Outline:
How the brain works
Neural Networks
Perceptrons
Multilayer Feed-forward Networks
Application of Neural Networks
Computational viewpoint:
to represent functions using network of simple arithmetic computing
elements and methods for learning such representation from examples.
Biological viewpoint:
mathematical models for the operation of the brain.
Neural network:
a network of interconnected neurons.
Simple arithmetic elements <=> neurons (brain cells).
Comparing brains with digital computers:
1. Computer: ns; Brain: ms, but neurons & synapses activate
simultaneously, and very flexible connectivity.
2. A NN running on a serial computer takes hundreds of steps to
decide if a single neuron-like unit will fire. (c.f. Brain 1 step)
The advantages to mimic a brain with NNs:
1. Fault-tolerant (? down set) & self-healing
2. capability to face new inputs
3. graceful degradation (something breaks down)
4. training & learning
Neural Networks:
Node & link:
A NN is composed of a number of nodes, or units, connected by
links. Some are input/output nodes.
Weight:
Each link has a numeric weight associated with it. Weights are
the primary means of long-term storage. Learning by updating
weights.
Activation:
Each unit has a set of input links from other units, a set of
output links to other units, a current activation level and a
means to compute the activation level at the next step given
its inputs and weights.
Input function:
A linear component that computes the weighted sum of the
unit's input values.
Activation function (g):
A non-linear component that transforms the weighted sum into
final value serving as the unit's activition value (a_i).
Practical activation functions:
1. step(x) = 1, if x >=t;
= 0, if x < t.
2. sign(x) = +1, if x >=t;
= -1, if x < t.
3. sigmoid(x) = 1/(1+e^(-x)). --(differentiable)
Structures:
1. feed-forward
Links are unidirectional; no cycle.
=> A directed acyclic graph (DAG).
Each unit is linked only to units in the next layer.
No links between units in the same layer, backward to
the previous layer and cannot skip layers.
Feed-forward networks with no hidden units are called
perceptrons, otherwise, called mulilayer feed-forward
networks.
For a fixed structure and g, learning is a process of
tuning the parameters to fit the data in the training
set called nonlinear regression in statistics.
2. recurrent
Stored in the activation levels of the Units.
Can model more complex agents with internal states.
Learning more difficult -> can become instable.
Example recurrent networks:
1. Hopfield Network
2. Boltzmann Machines
Optimal network structure:
Problems:
1. Too small --> incapability;
2. Too big --> overfitting, time-consuming.

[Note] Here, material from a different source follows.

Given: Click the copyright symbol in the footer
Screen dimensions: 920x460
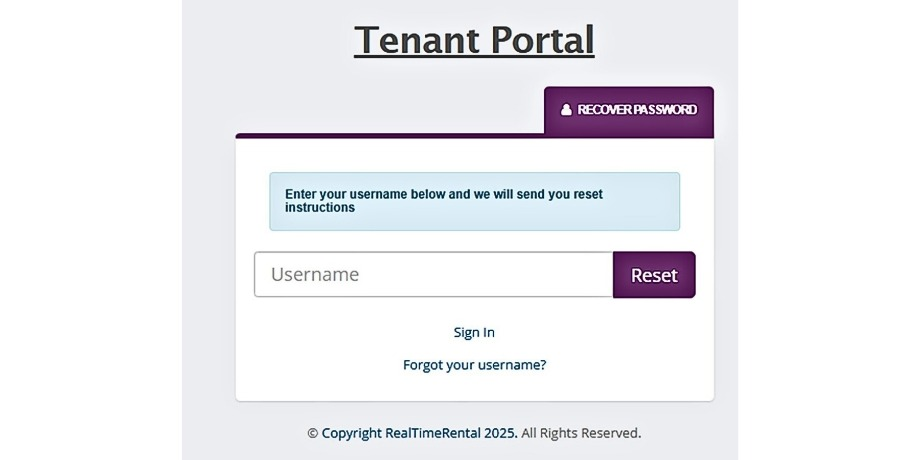Looking at the screenshot, I should (x=312, y=433).
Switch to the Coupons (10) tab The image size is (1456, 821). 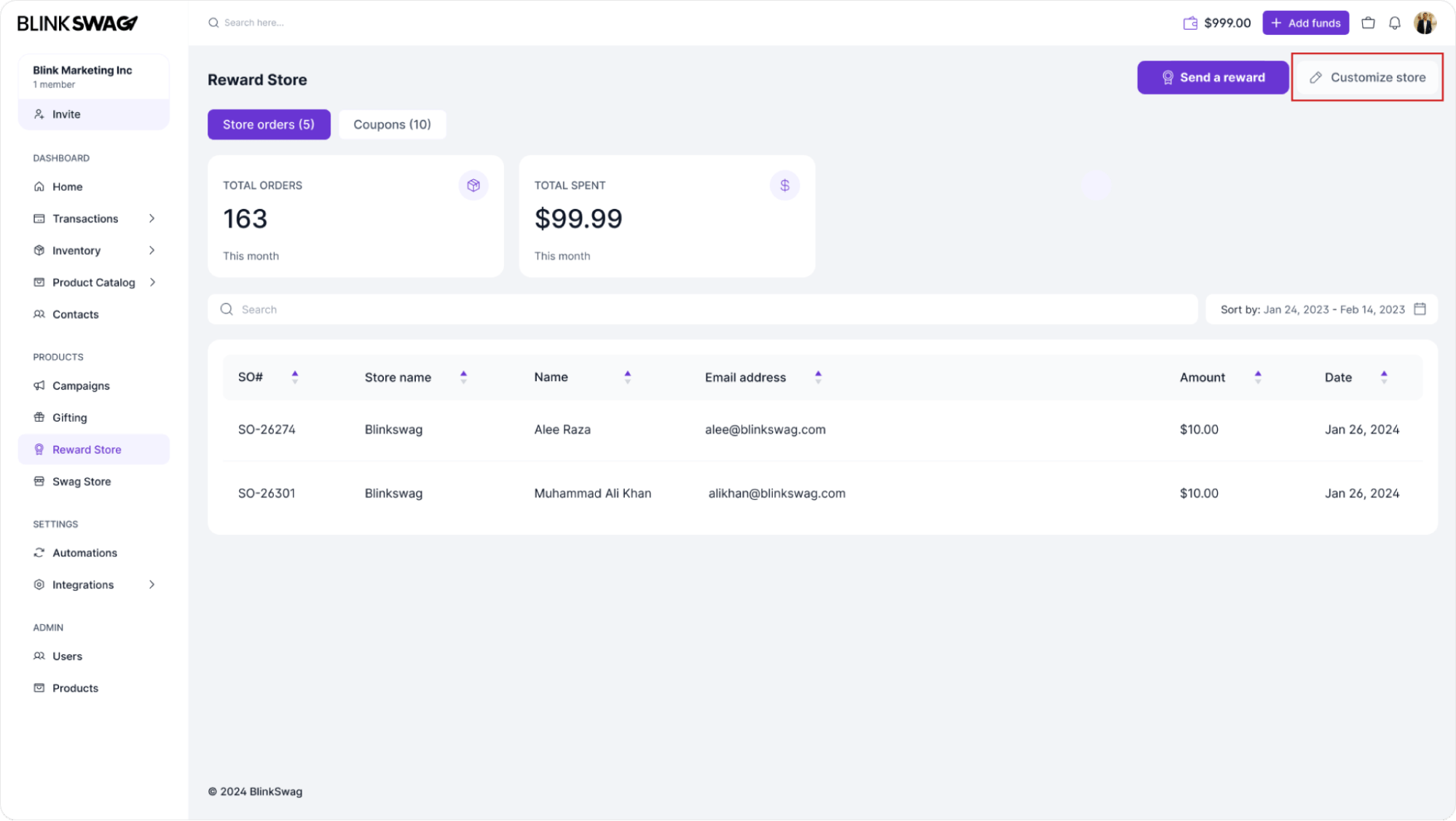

Feed-forward network with 1 hidden layer NN can
approximate any continuous function. 2 hidden
layer NN can approximate any function at all.
Methods:
1. Genetic algorithm (time-consuming);
2. hill-climbing searches.
Perceptron:
Definition:
Single-layer, feed-forward networks.
Use:
Representing Boolean functions AND, OR & NOT.
Learning linearly separable functions.
Limitation:
perceptrons can only handle linearly separable
functions.
Training process:
Most NN learning, including the perceptron learning method,
follow the current-best-hypothesis (CBH) scheme:
◦ Set initial weights randomly, usually [-0.5, 0.5]

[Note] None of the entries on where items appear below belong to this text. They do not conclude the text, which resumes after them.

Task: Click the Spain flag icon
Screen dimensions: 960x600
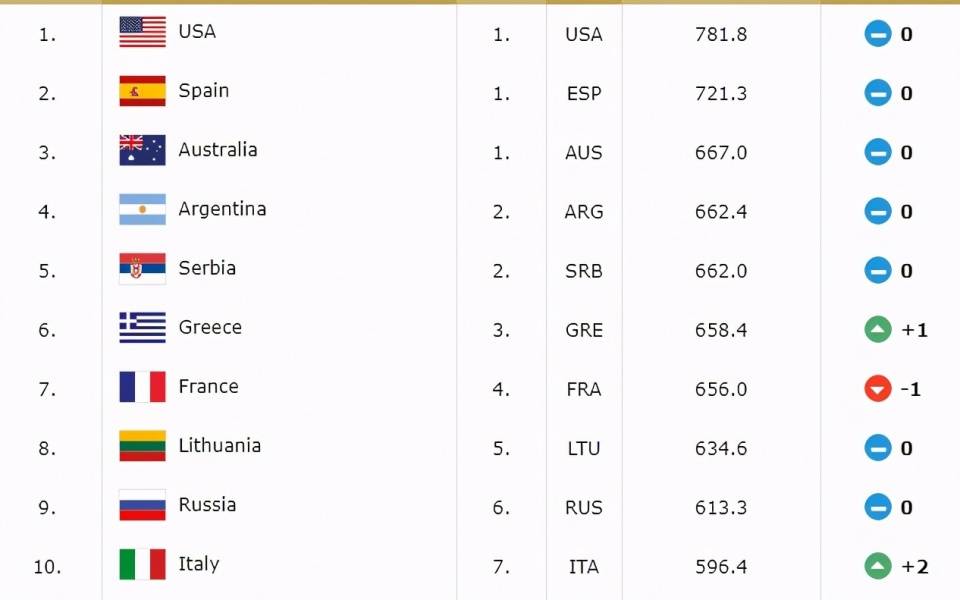Action: click(x=142, y=91)
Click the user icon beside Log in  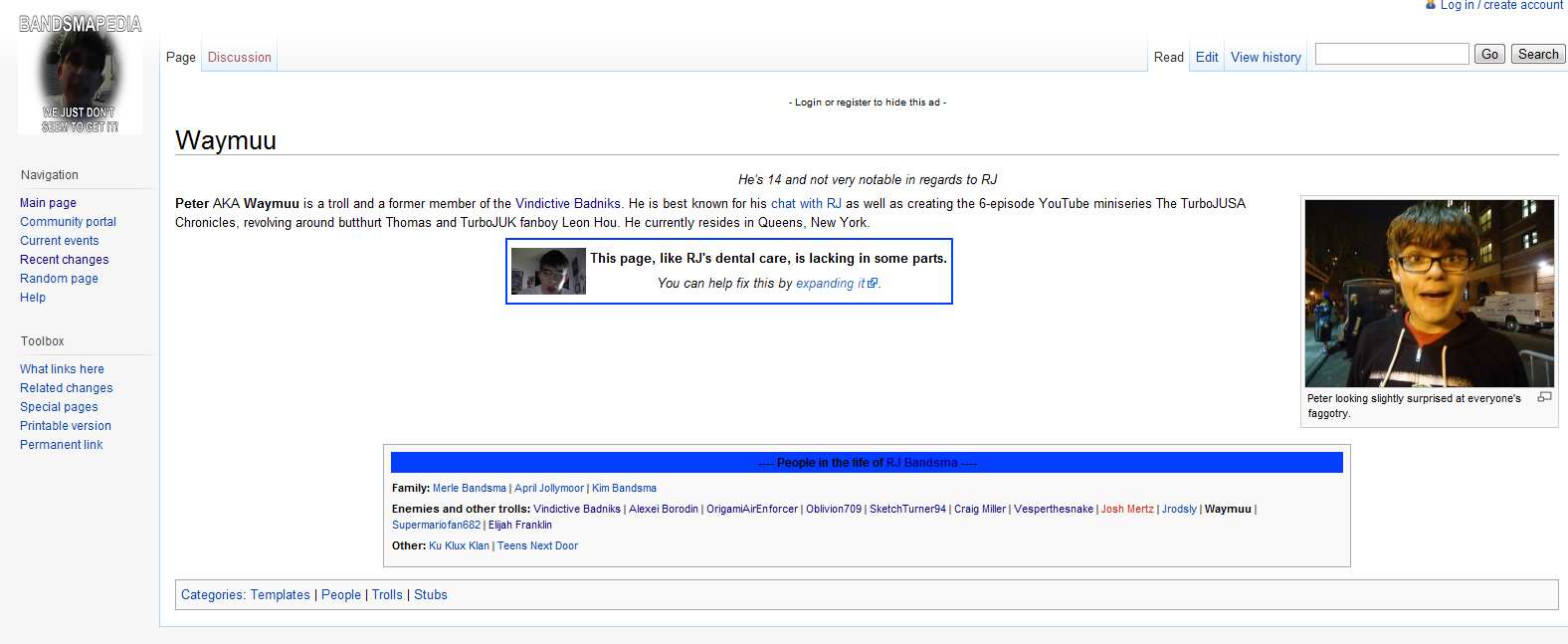click(x=1431, y=5)
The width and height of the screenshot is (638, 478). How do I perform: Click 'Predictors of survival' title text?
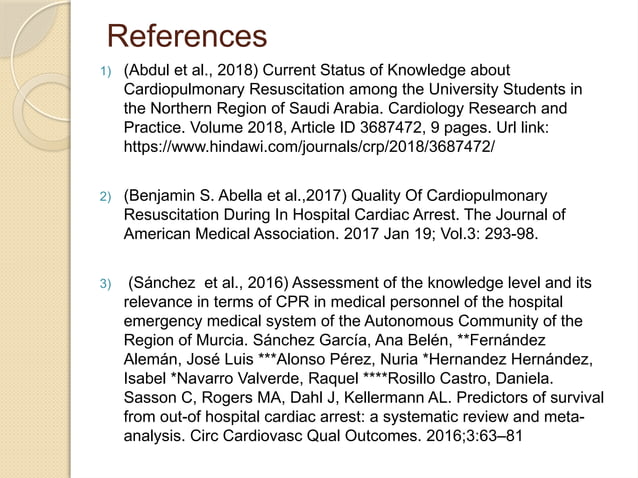click(x=530, y=397)
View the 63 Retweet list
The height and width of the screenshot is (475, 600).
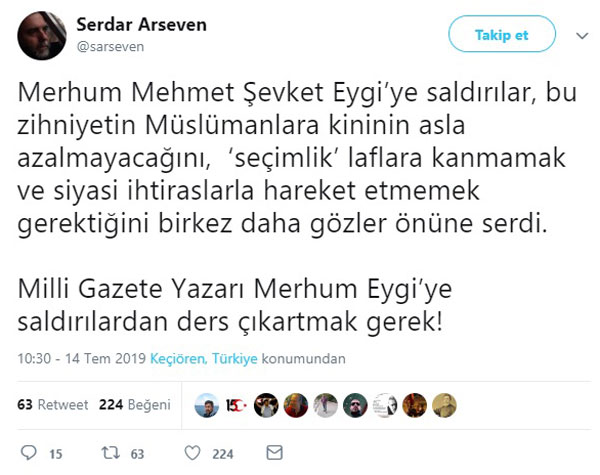(53, 405)
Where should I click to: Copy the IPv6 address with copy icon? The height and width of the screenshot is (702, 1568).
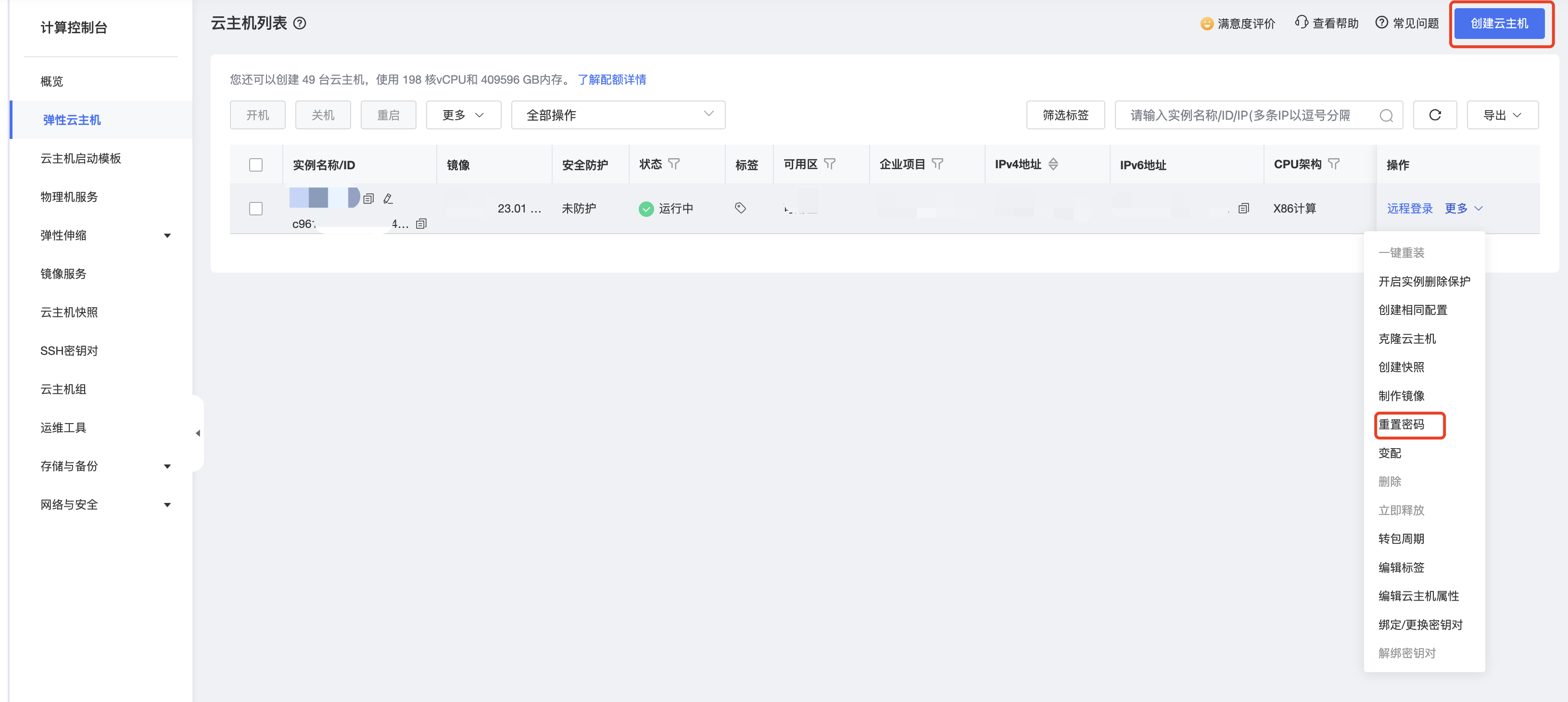1243,209
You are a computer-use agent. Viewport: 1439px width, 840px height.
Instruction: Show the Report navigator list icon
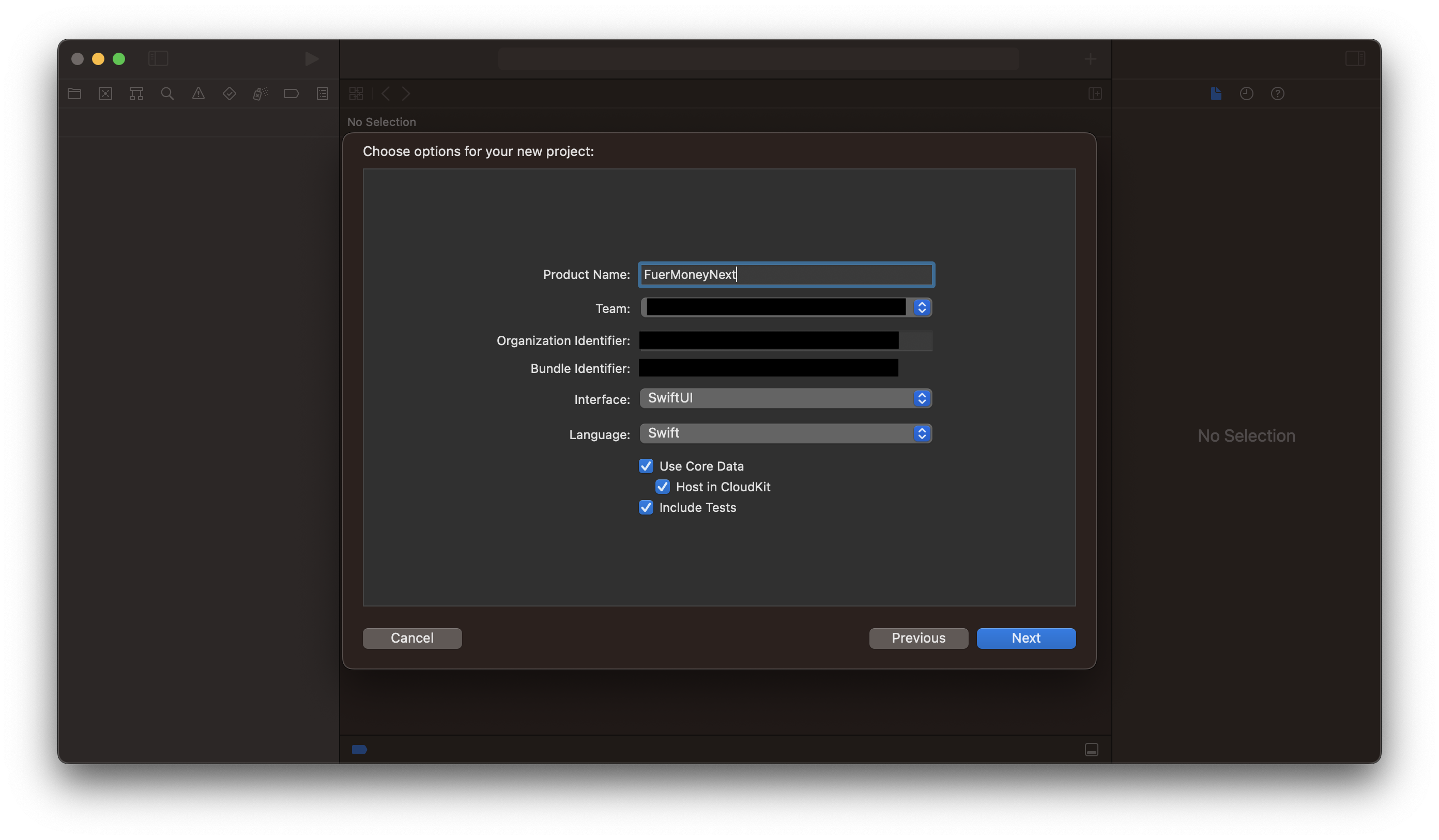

◦ Update the weight to make the network consistent
with the examples. Make small adjustments to reduce
the difference between the observed and predicted
values.
◦ Repeat for each weight.
Each epoch involves updating all the weights.

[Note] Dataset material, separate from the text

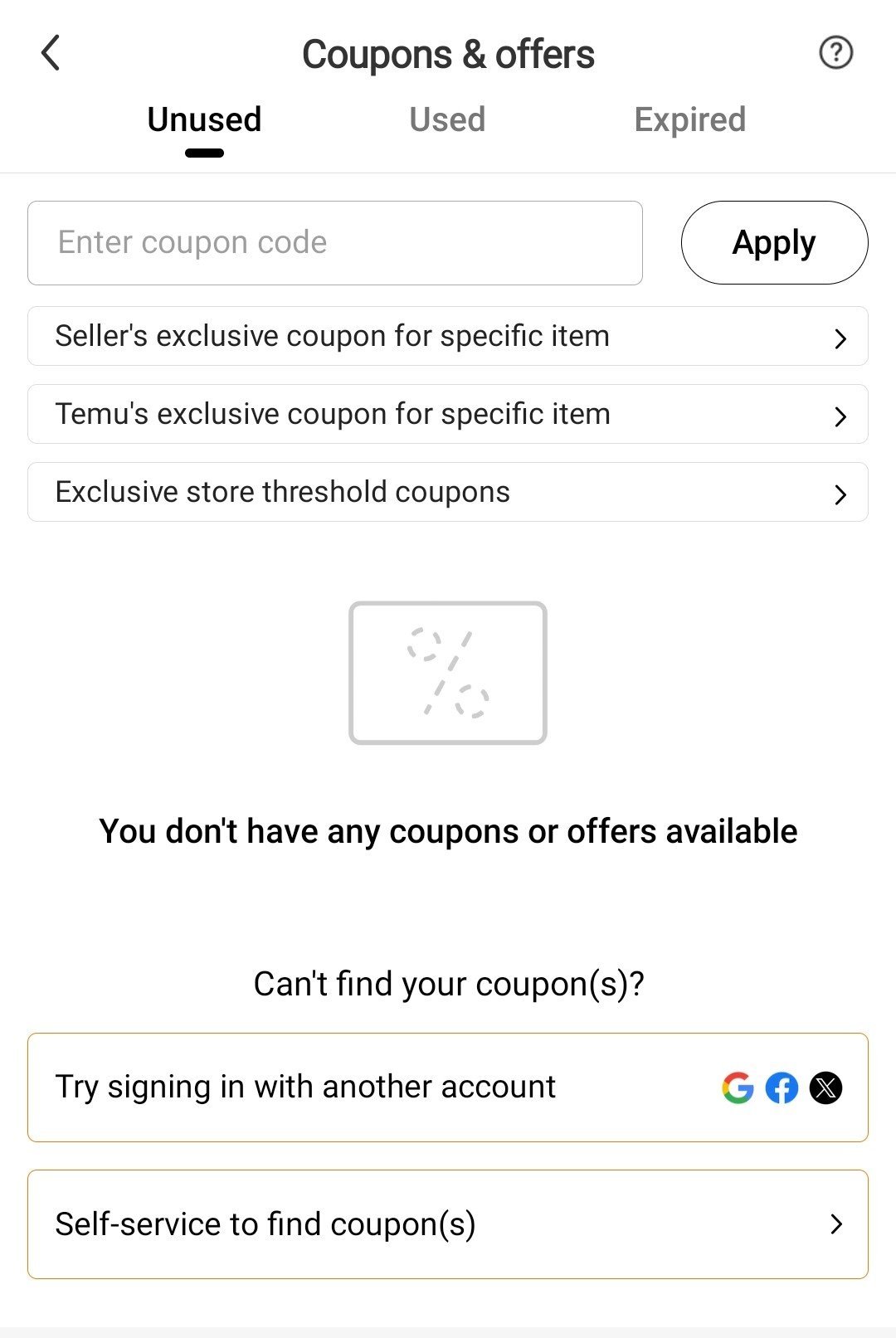The width and height of the screenshot is (896, 1338).
Task: Switch to the Unused tab
Action: [204, 120]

Perceptron learning method:
Each input contributes W_j*I_j to O,
if I_j is positive, increase W_j
⇒ increase O
⇒ decrease Err (E = T - O); and vice versa.
To achieve the effect, use the following learning rule:
W_j <- W_j + alpha * I_j * Err
where the alpha constant is a term called the learning rate,
which needs tuning.
Comparision:
Decision tree: discrete (multivalued) attributes only.
NN: continuous (real nos. in some fixed range)
Multilayer Feed-Forward:
Most popular learning method: Back-propagation.
Notations:
I^(k) --- layer k (input units);
W^(k,j) --- weights between layer k and j
a^(j) --- activation of layer j
W^(j,i) --- weights between layer j and i
O^(i) --- layer i (output units);
in_i --- sum(W^(j,i)*a^(j)) for all j
g'(x) --- gradient of the activation function
The detailed algorithm summary:
Compute the Δ values for the output units using the
observed error.
Starting with output layer, repeat the following for
each layer in the network, until the earliest hidden
layer is reached:
Propagate the values back to the previous layer.
Update the weights between the 2 layers.
During the observed error computation, save intermediate
values for later use, in particular, cache g'(in_i ).